[CONSIGNE]
Prolongez l'extrait sur l'accompagnement et le financement des jeunes entreprises de mode en reprenant après sa dernière phrase.

[EXTRAIT DE PAGE]
Je voudrais dire qu’il est beaucoup plus facile de recruter un créateur de mode qu'un manager qui saura se prêter au
jeu de la création et gérer l'entreprise dans la durée.
Ceci dit, l’aspect conseil existe au niveau de la Fédération française de la Couture et doit également exister au sein de
l’IFM qui a été constitué pour cela.
Isabelle Ginestet-Naudin
L'accompagnement est effectivement indispensable pour Mode et Finance, seul fonds de capital-risque qui intervient
à un stade de développement très précoce dans la vie de l'entreprise et qui doit donc être en mesure de la guider dans
son développement. En avançant, on essaie de mettre autour de Mode et Finance et de son portefeuille toutes les
bonnes énergies pour le faire grandir correctement.

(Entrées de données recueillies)
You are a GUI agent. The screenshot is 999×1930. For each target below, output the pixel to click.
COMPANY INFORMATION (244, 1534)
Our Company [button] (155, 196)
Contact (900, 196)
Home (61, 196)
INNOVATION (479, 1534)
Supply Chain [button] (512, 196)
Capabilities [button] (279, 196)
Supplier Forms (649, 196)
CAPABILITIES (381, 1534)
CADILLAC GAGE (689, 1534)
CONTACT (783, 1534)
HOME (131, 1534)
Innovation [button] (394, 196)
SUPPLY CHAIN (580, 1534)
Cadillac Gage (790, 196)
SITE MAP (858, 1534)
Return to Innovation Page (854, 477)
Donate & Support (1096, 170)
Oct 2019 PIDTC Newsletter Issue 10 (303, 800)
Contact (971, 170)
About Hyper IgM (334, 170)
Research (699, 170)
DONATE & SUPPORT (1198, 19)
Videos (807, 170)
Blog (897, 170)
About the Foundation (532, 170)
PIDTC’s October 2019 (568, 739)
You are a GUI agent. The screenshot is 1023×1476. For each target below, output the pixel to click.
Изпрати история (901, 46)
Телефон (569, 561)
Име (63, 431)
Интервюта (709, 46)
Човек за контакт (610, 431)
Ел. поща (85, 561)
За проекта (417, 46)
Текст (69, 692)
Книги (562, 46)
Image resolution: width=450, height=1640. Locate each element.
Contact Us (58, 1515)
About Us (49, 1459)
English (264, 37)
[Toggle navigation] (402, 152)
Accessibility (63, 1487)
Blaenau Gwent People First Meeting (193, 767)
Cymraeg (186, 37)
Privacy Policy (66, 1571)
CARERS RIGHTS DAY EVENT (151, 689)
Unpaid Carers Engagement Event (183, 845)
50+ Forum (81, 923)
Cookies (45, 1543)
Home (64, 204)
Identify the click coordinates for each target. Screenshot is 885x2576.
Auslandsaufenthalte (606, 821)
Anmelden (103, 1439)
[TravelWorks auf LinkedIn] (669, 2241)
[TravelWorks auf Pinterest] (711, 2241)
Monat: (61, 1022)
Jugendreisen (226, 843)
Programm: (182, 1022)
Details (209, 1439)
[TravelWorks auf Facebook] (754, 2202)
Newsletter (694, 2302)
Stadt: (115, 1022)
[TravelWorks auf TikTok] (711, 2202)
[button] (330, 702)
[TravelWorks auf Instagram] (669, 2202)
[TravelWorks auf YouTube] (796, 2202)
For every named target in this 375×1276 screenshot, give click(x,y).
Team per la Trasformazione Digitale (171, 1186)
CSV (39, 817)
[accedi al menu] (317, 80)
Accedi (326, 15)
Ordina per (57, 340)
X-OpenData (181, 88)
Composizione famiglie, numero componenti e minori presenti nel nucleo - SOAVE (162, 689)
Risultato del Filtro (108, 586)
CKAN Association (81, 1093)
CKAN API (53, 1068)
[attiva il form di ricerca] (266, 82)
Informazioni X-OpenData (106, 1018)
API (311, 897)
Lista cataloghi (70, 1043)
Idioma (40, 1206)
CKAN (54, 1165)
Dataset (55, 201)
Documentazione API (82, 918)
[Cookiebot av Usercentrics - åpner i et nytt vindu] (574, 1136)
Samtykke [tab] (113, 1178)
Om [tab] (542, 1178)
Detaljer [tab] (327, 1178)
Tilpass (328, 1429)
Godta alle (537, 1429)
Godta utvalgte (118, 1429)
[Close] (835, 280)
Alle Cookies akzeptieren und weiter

[RÉPONSE RÉDIGÉE]
Il ne faut pas oublier que Mode et Finance est issu d’une volonté. L'année dernière, la Bpi a été créée. Nicolas
Dufourcq, son Directeur Général, arrivait. On ne connaissait pas ses ambitions pour notre industrie. On peut se
réjouir aujourd’hui de la réaffirmation de l’enjeu d’un fonds d'investissement comme Mode et Finance pour notre
pays. Nous allons nous employer à le gérer le mieux possible et nous espérons avoir des industriels autour de nous,
parce que je pense qu’en effet, on doit faire converger les expertises et expériences pour faire émerger ces marques et
continuer à être une référence.
Je ne voulais pas non plus que l'on oublie que Bpifrance est la Banque Publique d'Investissement. Ce nouveau volet
d'accompagnement a été l’objet d’une autre nouveauté à côté de celle de la création du fonds d’investissement
successeur : l’engagement de Bpifrance de prévoir un budget spécifique pour un accompagnement extra-financier
qui est à mon avis absolument indispensable.
Didier Grumbach
S'il n'y a pas de question, Pascal Morand va prendre la suite.
Isabelle Ginestet-Naudin
Merci à tous pour votre attention. Merci, Didier.